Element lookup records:
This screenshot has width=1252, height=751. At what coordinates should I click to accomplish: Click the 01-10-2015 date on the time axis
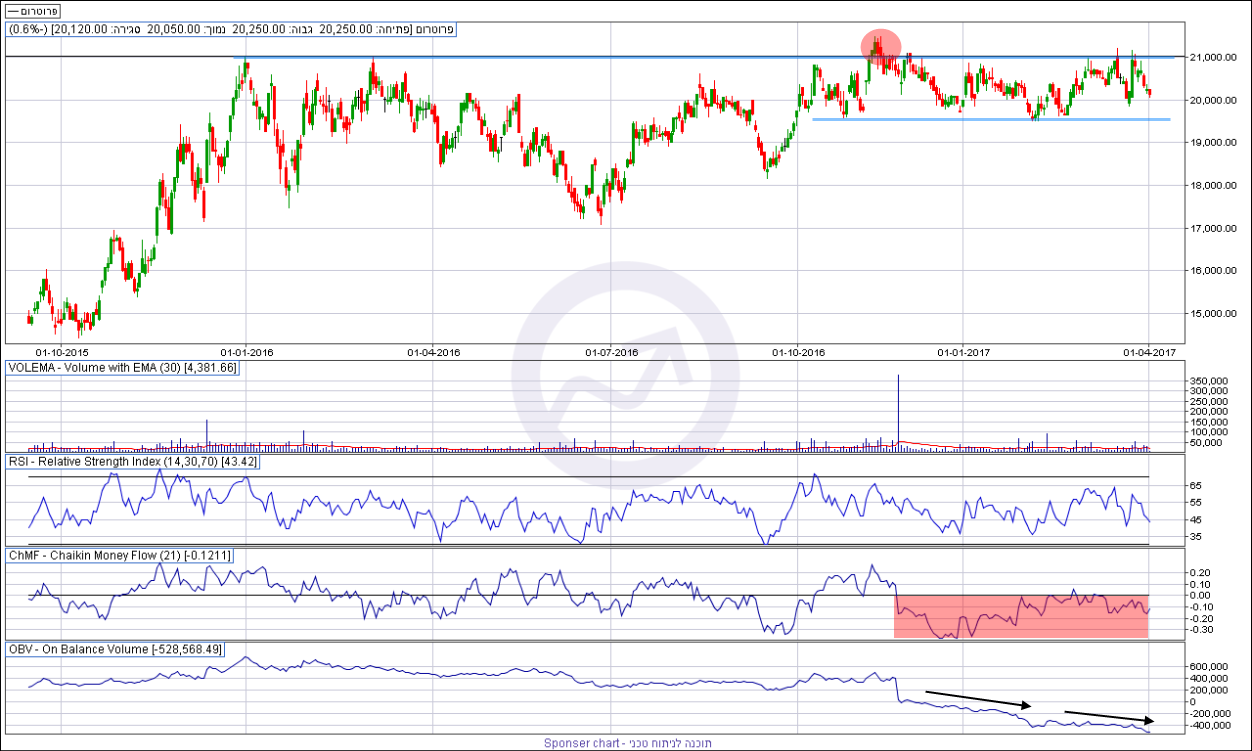(62, 352)
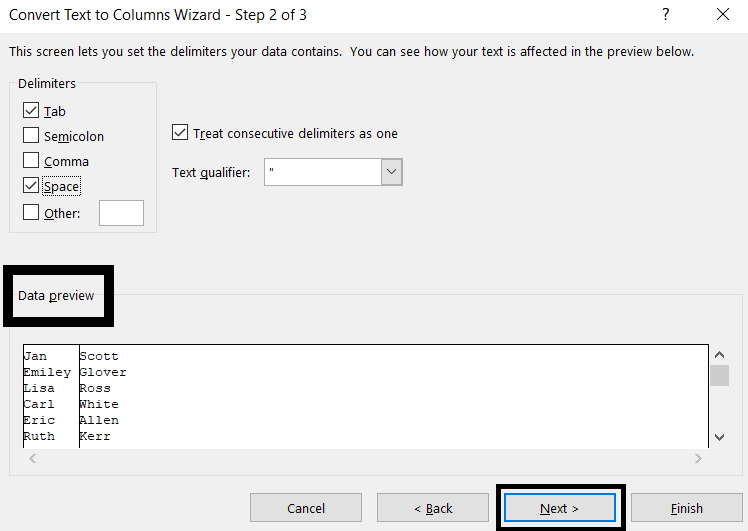The image size is (748, 531).
Task: Check the Other delimiter checkbox
Action: click(31, 212)
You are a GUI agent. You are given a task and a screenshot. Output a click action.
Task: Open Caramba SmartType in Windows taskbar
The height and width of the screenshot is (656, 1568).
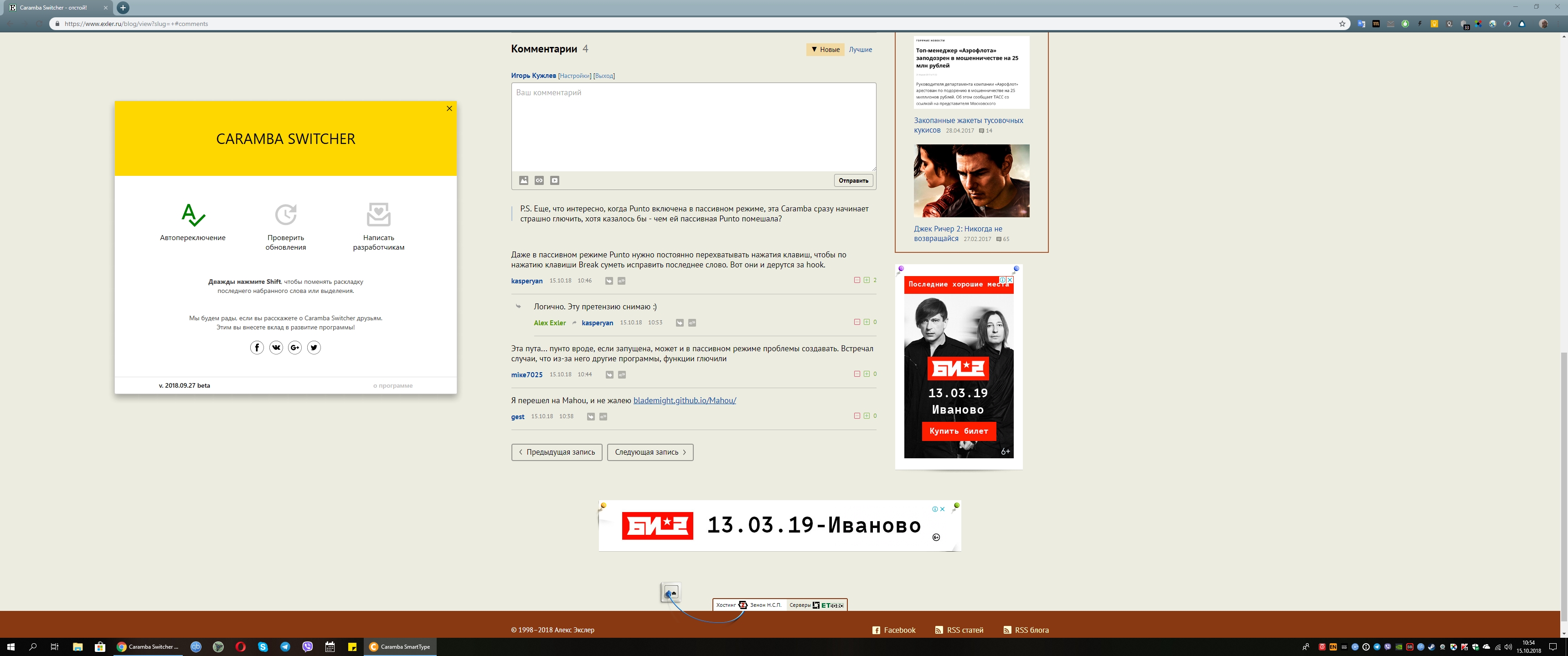click(400, 647)
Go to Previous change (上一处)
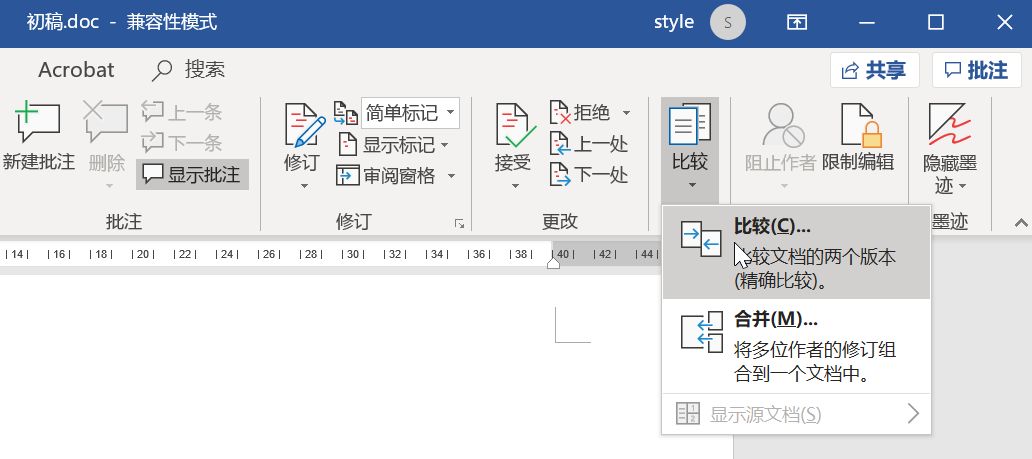This screenshot has height=459, width=1032. (589, 144)
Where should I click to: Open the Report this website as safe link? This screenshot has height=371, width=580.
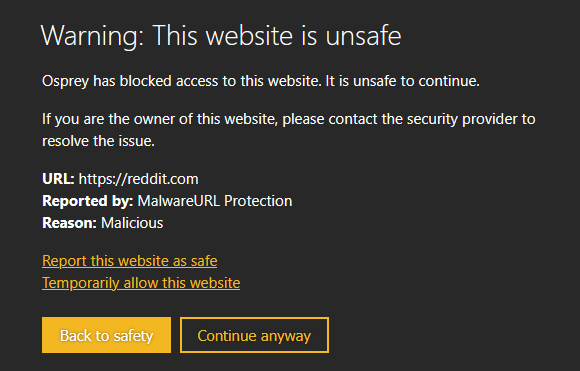click(129, 261)
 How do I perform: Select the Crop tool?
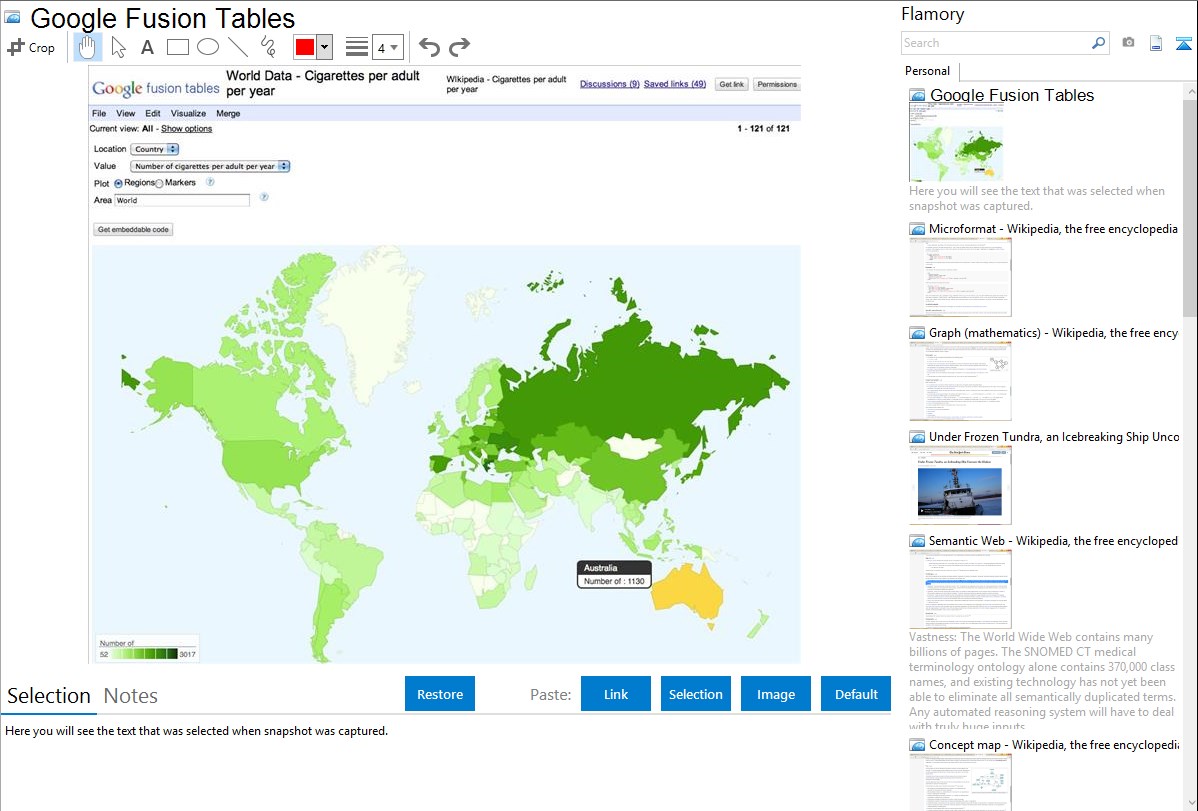pos(31,47)
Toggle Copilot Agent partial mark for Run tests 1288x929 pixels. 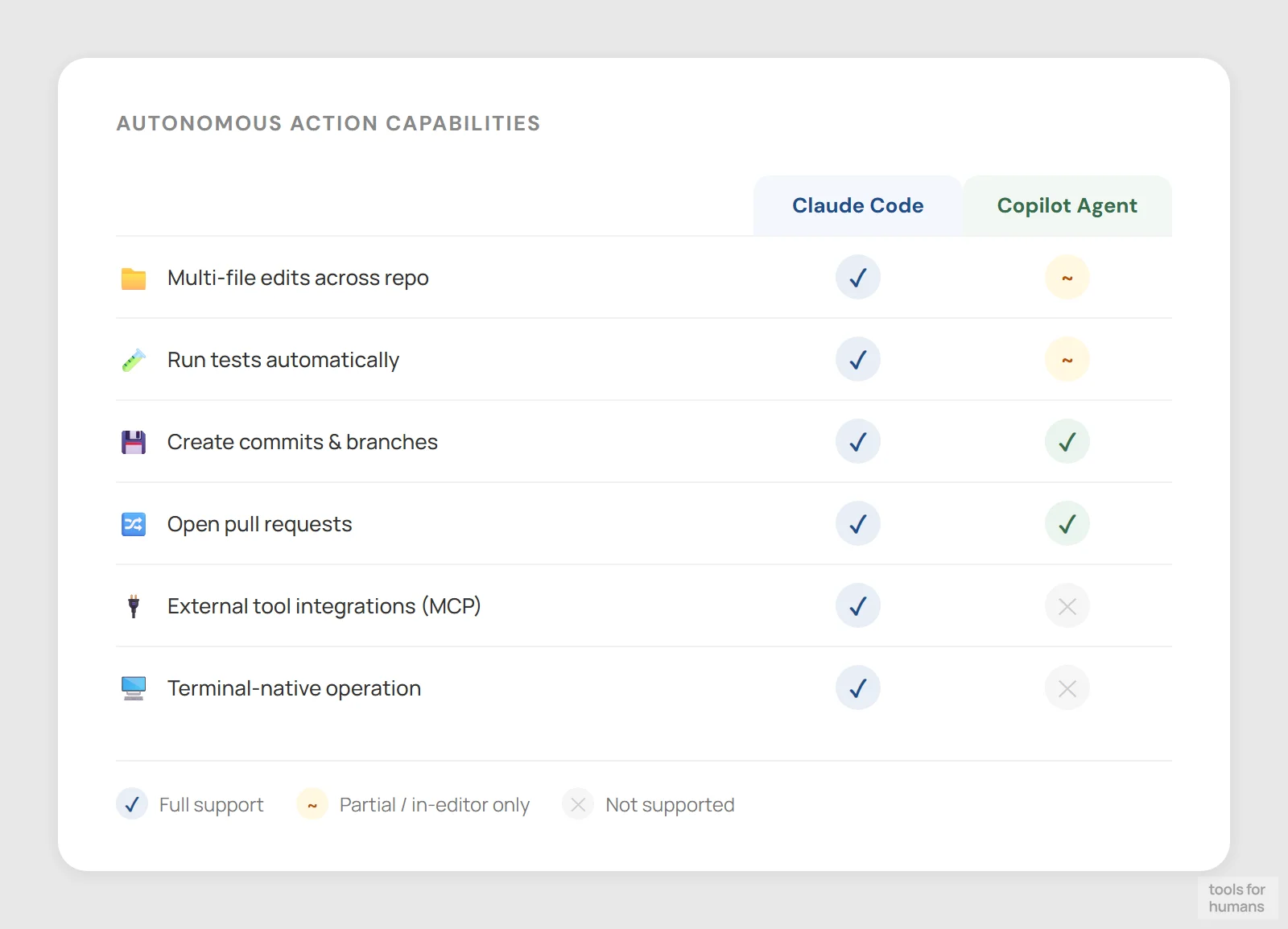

### Work instructions
Pull out each line of the items above that contains the word "Open", and copy every such line in full.

### Solution for this problem
Task: Open Caramba SmartType in Windows taskbar
Where should I click to: Open the Report this website as safe link? This screenshot has height=371, width=580.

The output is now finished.